Yvon Chouinard is well known in the worlds of rock climbing and environmentalism, but almost unknown as a savvy and successful businessman (despite being both).
In the early 1970’s, Chouinard learned the art of black smithing in order to design and make climbing tools, which he sold to other climbers from the back of his car. He formed a small business that was responsible for dozens of improvements in climbing gear. Sadly, that first company filed for bankruptcy to protect it from liability lawsuits (it was reborn and lives today as Black Diamond Equipment).
But Chouinard was done. He formed his second small business, Patagonia, after purchasing several rugby shirts on a trip to Scotland, and selling them successfully after returning home. From that small start was born Patagonia, a company famous for its high-quality apparel and climbing gear. Patagonia is also a leader in environmentally friendly business practices, committing 10% of profits to environmental projects around the world.

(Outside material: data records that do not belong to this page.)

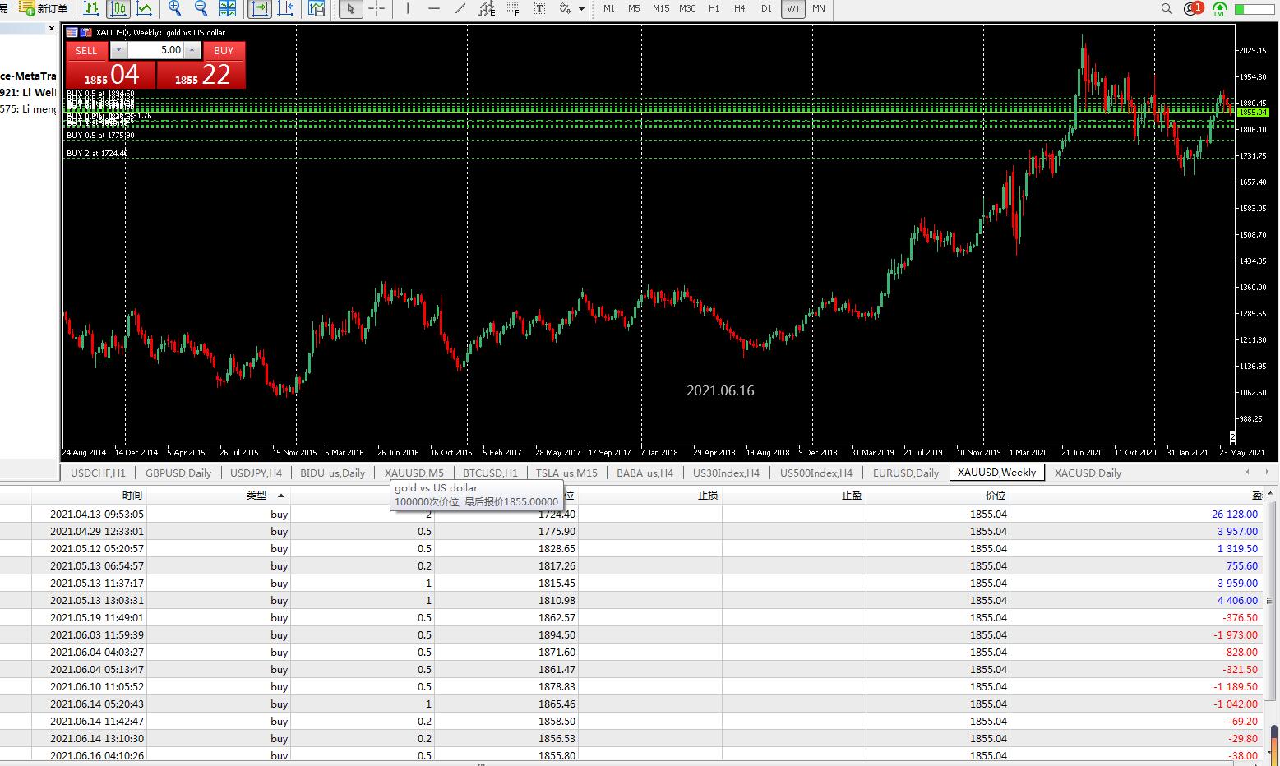Draw a horizontal line tool
This screenshot has width=1280, height=766.
pos(434,9)
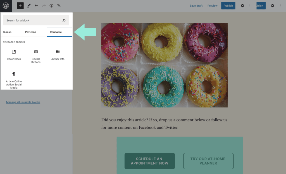Image resolution: width=286 pixels, height=174 pixels.
Task: Insert Article Call to Action Social Media block
Action: point(14,80)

Over the past 40 years, Chouinard has had a big impact on other small business leaders looking to create companies that succeed while working to protect our natural environment. Here are a few of the things he has said about hiring, profits, and trying new things:
“No young kid growing up dreams of someday becoming a businessman. He wants to be a fireman, a sponsored athlete or a forest ranger… The Lee Iacoccas, Donald Trumps, and Jack Welchs of the business world are heroes to no one except other businessmen with similar values.”
“If you want to understand the entrepreneur, study the juvenile delinquent. The delinquent is saying with his actions, ‘This sucks, I’m going to do my own thing.’”
“I purposely try to hire people who are really self-motivated and good at what they do, and then I just leave them alone.”
“Hiring people with diverse backgrounds brings in a flexibility of thought and openness to new ways of doing things, as opposed to hiring clones from business schools who have been taught a codified way of doing business.”
“The worst managers try to manage behind a desk. The only way to manage is to walk around and talk to people. But I don’t just walk around asking, ‘How are things going?’ I have some specific thing in mind that I want to talk to that person about.”
“Mainly, my job is to be on the outside and bring ideas into the company and forge change. Most people hate change—it’s threatening. I thrive on it.”
“The word ‘adventure’ has just gotten overused. For me, adventure is when everything goes wrong—that’s when the adventure starts.”
“I’m kind of like a samurai. They say if you want to be a samurai, you can’t be afraid of dying, and as soon as you flinch, you get your head cut off. I’m not afraid of losing this business.”
“At Patagonia, making a profit is not the goal because the Zen master would say profits happen ‘when you do everything else right.’”
“The key to confronting and truly solving any problem is to continue to ask enough question to get past all the symptoms and reach the actual cause.”
“Only on the fringes of an ecosystem, those outer rings, do evolution and adaptation occur at a furious pace; the inner center of the system is where the entrenched, nonadapting species die off, doomed to failure by maintaining the status quo. Businesses go through the same cycles.”
“Evil doesn’t have to be an overt act; it can be merely the absence of good. If you have the ability, the resources, and the opportunity to do good and you do nothing, that can be evil.”
“Doing risk sports had taught me another important lesson: never exceed your limits. You push the envelope and you live for those moments when you’re right on the edge, but you don’t go over. You have to be true to yourself; you have to know your strengths and limitations and live within your means. The same is true for a business. The sooner a company tries to be what it is not, the sooner it tries to ‘have it all,’ the sooner it will die.”
“…we don’t produce glossy PR kits or throw elaborate parties at trade shows. We believe the best way to get press is to have something to say.”
“Who are businesses really responsible to? Their customers? Shareholders? Employees? We would argue that it’s none of the above. Fundamentally, businesses are responsible to their resource base. Without a healthy environment there are no shareholders, no employees, no customers and no business.”